11 . Implante, de acordo com a reivindicação 10, caracterizado pelo fato de que o tecido é tecido de aloenxerto, xenoenxerto ou autoenxerto.

12 . Implante, de acordo com a reivindicação 10, caracterizado pelo fato de que o tecido é osso pelo menos parcialmente desmineralizado.

13 . Implante, de acordo com a reivindicação 1, caracterizado pelo fato de que o implante é reticulado.

14 . Revestimento de implante ortopédico, caracterizado por compreender: um polissacarídeo antimicrobiano, em que o polissacarídeo antibacteriano é quitosana, em que a quitosana compreende 50% a 99% de quitosana desacetilada.
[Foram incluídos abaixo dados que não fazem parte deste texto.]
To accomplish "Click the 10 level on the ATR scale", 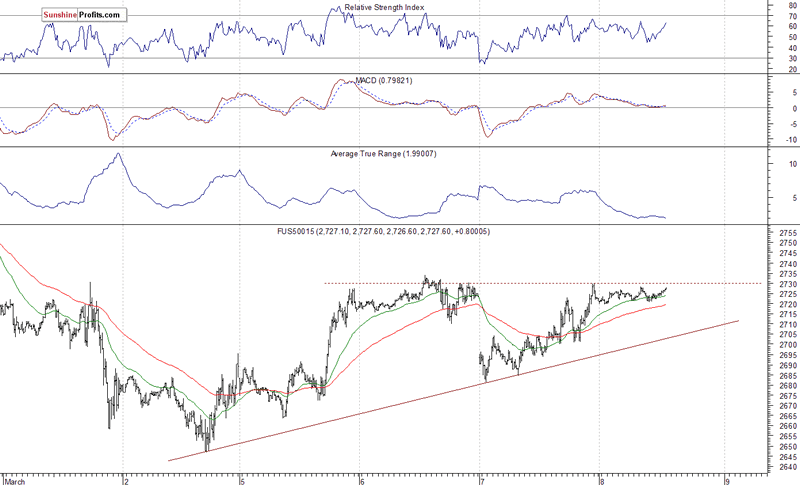I will [x=792, y=164].
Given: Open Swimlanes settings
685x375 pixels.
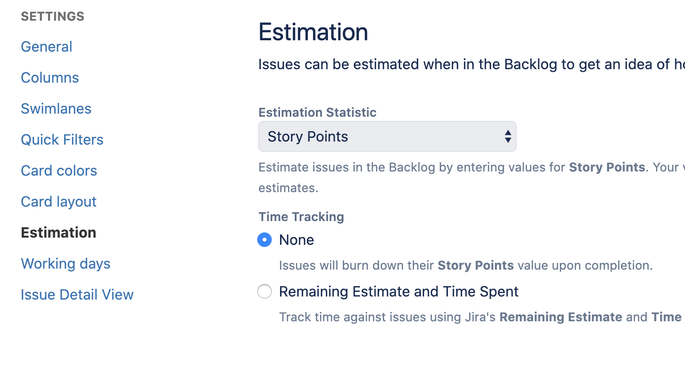Looking at the screenshot, I should (56, 109).
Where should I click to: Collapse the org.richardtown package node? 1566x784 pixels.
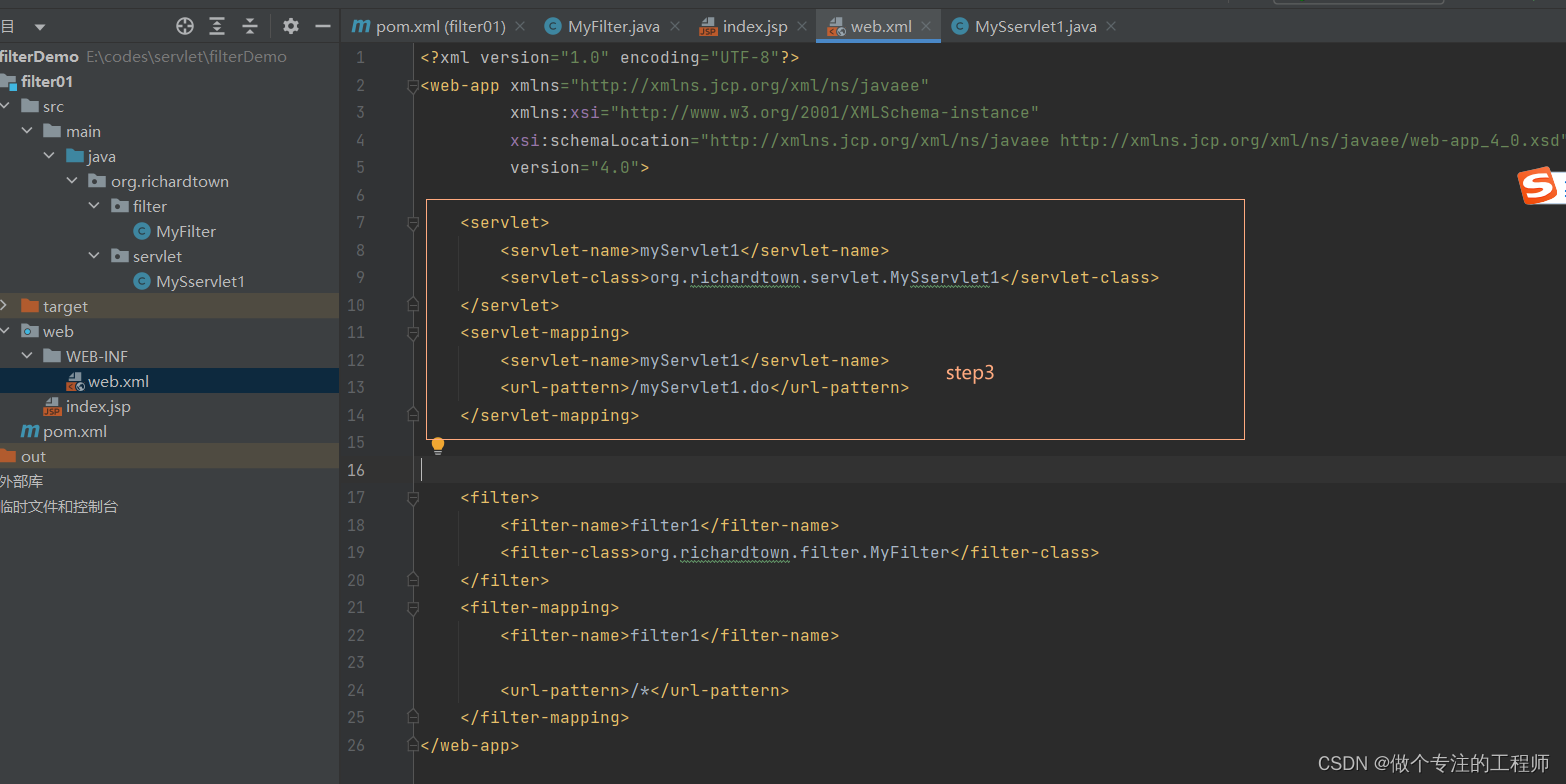click(x=72, y=181)
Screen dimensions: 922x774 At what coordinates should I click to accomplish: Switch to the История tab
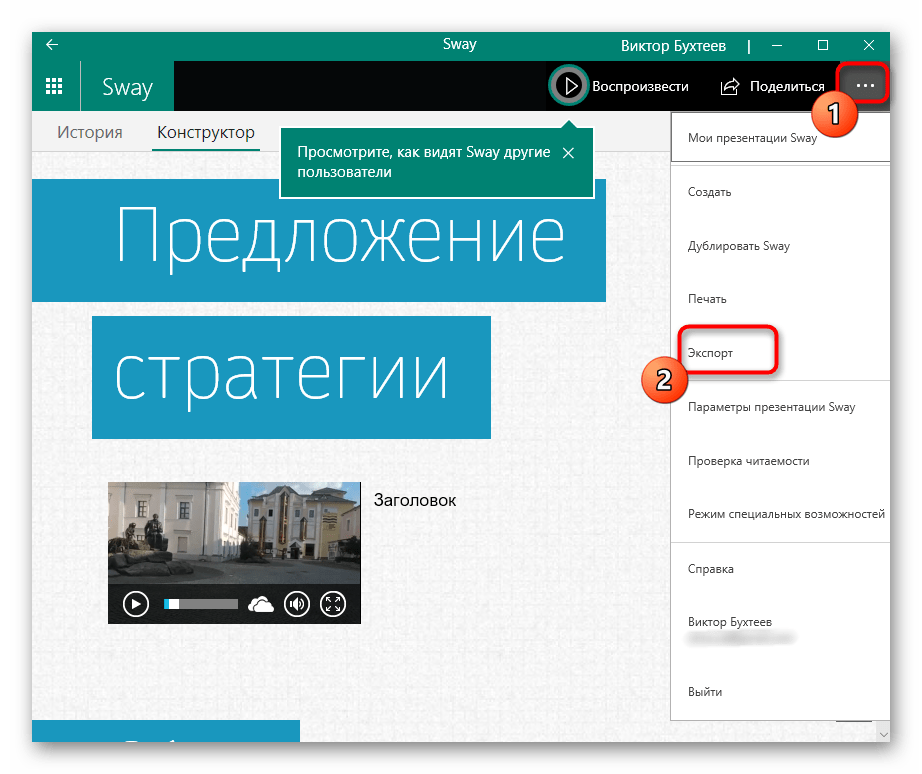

15 . Implante caracterizado por compreender o revestimento de Implante, como definido na reivindicação 14.

16 . Implante ortopédico, caracterizado por compreender: um polissacarídeo antimicrobiano, em que o polissacarídeo antibacteriano é quitosana, em que a quitosana compreende 50% a 99% de quitosana desacetilada em que o implante ortopédico está em forma granular.

17 . Implante, de acordo com a reivindicação 16, caracterizado pelo fato de que o implante é configurado para formar um cimento quando misturado com osso de autoenxerto.

18 . Implante, de acordo com a reivindicação 16, caracterizado pelo fato de que o implante é configurado para formar um cimento quando misturado com um fluido fisiológico.

19 . Implante, de acordo com a reivindicação 16, caracterizado por também incluir um agente osteoestimulante.

20 . Implante, de acordo com a reivindicação 19, caracterizado pelo fato de que o agente osteoestimulante compreende um sal de cálcio.